The United States and Saudi Arabia were widely believed to have urged Saleh not to go back to Yemen before such a deal, which they view as the best hope to prevent the country from hurtling toward civil war and destabilizing the region. U.S. officials have long been concerned about al-Qaeda’s Yemen branch, which has attempted two attacks in the United States since December 2009.
Instead, Saleh’s return at dawn Friday in a private plane was followed later in the day by a call for a cease-fire so negotiations can be held.
“The solution is not in the mouths of rifles and guns, it is in dialogue and stopping bloodshed,” the official state news agency quoted him as saying.
Saleh is expected to give a speech to the nation Sunday.
His comments suggested that he would probably not step down from power immediately, a move that will likely anger anti-government military and tribal leaders, as well as youth activists who have protested for eight months to end his 33-year rule.
“He has come back to lead the battle himself,” said Khaled al-
Anisi, an activist. “This is a project of war.”
While some U.S. officials characterized Saleh’s return as a setback, others were hopeful it would still lead to a negotiated transfer of power. The Obama administration has feared that the political crisis could bolster al-Qaeda’s Yemen branch, allowing it to exploit the growing lawlessness here and enhance its ability to target the West. Al-Qaeda-linked militants took over parts of Yemen’s south after Saleh’s departure.
Still, U.S. officials said they did not expect any disruption in counterterrorism cooperation, namely Yemeni security agencies’ intelligence-sharing with the CIA and U.S. Joint Special Operations Command officials behind a series of recent drone and conventional strikes against al-Qaeda operatives. Saleh, the U.S. officials added, will be focused on consolidating his power now that he is back in the capital, and there is little reason to expect that he would curtail cooperation with the United States against a common foe — militant groups with links to al-Qaeda.

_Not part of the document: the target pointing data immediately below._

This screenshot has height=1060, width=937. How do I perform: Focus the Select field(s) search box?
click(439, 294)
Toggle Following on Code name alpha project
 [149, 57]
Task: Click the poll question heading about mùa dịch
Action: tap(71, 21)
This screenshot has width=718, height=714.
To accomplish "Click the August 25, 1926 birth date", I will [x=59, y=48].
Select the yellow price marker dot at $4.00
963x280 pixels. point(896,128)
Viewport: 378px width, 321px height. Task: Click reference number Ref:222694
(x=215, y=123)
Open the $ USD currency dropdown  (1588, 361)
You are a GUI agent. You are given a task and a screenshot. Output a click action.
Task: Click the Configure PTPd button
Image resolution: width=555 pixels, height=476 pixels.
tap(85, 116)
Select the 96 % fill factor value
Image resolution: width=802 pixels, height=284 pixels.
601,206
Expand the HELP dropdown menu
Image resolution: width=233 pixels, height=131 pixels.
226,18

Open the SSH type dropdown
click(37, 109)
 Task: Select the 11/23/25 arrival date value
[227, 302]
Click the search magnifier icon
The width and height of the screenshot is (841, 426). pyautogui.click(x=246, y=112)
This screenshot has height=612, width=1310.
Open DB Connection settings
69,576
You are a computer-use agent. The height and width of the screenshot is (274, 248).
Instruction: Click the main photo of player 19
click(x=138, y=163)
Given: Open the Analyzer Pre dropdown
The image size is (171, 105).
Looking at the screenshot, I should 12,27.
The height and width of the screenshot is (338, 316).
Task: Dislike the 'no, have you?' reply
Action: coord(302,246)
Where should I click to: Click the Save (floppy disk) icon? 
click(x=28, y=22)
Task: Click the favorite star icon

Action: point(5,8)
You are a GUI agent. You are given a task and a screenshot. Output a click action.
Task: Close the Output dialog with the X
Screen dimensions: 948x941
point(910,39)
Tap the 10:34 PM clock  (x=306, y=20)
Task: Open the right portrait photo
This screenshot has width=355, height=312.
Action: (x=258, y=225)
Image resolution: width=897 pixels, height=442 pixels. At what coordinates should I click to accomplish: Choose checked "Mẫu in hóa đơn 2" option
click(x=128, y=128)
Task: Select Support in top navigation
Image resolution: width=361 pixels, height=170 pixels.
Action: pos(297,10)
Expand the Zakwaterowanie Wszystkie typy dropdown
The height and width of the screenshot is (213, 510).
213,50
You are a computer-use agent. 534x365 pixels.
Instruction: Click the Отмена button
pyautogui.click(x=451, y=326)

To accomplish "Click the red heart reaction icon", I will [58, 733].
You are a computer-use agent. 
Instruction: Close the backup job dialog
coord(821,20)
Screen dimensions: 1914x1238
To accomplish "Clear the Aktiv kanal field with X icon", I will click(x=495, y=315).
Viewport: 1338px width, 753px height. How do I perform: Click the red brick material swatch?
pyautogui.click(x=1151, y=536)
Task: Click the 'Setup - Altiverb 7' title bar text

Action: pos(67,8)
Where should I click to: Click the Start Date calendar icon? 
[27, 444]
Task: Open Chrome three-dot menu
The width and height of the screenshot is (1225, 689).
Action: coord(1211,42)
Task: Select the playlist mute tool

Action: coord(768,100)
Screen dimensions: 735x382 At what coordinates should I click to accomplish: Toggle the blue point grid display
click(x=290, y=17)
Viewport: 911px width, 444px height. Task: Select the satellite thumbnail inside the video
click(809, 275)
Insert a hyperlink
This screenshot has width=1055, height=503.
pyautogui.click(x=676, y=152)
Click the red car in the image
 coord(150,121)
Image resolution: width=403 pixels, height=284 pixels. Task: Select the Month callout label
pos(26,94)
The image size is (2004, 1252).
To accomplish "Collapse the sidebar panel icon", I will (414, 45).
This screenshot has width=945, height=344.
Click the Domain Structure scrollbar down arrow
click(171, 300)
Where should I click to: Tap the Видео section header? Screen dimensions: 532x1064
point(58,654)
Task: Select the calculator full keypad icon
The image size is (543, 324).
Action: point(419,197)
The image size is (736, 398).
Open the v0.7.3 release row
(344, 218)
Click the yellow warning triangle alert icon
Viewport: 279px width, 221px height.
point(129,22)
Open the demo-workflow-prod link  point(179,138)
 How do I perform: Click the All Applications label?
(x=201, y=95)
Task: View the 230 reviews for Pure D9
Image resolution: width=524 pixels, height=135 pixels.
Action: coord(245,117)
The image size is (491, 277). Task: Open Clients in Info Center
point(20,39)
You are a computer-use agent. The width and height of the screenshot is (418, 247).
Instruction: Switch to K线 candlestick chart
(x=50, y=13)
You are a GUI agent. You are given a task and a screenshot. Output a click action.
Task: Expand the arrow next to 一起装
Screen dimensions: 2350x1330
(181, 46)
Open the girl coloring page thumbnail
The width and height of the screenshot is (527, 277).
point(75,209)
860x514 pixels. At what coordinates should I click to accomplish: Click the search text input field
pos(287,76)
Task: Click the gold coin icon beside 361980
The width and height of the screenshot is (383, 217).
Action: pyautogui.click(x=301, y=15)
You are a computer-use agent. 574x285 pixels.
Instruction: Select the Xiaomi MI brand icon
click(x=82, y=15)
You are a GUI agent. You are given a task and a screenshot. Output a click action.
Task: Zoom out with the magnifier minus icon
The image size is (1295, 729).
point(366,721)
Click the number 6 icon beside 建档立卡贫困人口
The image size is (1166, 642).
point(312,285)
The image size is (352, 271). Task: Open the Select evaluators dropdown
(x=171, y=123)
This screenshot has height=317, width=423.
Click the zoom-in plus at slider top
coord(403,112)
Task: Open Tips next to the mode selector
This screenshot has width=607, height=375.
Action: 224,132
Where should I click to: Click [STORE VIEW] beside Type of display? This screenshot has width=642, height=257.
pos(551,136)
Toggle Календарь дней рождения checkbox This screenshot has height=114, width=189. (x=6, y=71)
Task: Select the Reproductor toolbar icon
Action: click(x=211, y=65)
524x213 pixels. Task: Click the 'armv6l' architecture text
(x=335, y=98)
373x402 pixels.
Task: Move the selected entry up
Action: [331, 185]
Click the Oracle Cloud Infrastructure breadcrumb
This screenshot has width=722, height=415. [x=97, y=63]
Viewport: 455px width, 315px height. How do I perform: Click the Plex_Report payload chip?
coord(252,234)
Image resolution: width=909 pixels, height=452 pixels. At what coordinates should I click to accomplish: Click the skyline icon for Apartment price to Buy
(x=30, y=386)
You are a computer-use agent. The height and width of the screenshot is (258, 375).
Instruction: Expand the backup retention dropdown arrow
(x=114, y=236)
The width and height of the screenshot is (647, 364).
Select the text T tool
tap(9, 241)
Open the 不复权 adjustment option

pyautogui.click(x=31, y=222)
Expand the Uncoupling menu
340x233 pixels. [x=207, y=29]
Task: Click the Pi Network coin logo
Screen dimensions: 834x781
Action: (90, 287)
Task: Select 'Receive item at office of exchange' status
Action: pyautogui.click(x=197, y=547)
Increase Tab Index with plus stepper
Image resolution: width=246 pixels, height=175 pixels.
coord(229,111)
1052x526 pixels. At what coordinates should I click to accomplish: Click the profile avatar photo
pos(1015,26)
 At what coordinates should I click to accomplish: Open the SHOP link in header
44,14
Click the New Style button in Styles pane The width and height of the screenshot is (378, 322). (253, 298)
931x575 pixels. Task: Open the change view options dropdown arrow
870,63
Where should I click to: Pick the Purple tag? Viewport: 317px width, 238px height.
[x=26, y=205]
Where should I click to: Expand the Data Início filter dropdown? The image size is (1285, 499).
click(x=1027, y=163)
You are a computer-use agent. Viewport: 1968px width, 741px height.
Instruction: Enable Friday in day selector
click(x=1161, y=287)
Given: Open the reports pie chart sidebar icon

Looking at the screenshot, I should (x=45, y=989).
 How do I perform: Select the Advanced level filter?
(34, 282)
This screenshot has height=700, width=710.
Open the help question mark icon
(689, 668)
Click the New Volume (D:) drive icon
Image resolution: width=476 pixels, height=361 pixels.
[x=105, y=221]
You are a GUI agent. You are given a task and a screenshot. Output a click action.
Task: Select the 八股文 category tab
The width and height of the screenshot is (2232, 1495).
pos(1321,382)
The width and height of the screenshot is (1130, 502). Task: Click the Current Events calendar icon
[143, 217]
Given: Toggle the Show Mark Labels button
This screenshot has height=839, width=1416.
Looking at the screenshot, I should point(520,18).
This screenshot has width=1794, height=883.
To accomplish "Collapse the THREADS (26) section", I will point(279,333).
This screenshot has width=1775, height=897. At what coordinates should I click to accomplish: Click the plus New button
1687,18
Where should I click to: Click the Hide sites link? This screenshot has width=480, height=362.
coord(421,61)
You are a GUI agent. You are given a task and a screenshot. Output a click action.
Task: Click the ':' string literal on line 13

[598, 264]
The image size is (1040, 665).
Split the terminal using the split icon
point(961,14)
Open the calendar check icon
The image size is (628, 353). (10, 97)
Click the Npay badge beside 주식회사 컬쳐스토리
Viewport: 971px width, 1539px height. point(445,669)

Saleh’s intentions unclear
The developments Friday set off a frenetic round of high-level diplomatic meetings that brought few conclusions about Saleh’s intentions or how to proceed with international efforts to push him from power. Secretary of State Hillary Rodham Clinton and Defense Secretary Leon E. Panetta met with ministers from the Gulf Cooperation Council (GCC), the six-member group of Persian Gulf states that crafted a power-
transfer deal for Yemen, in New York outside the U.N. General Assembly.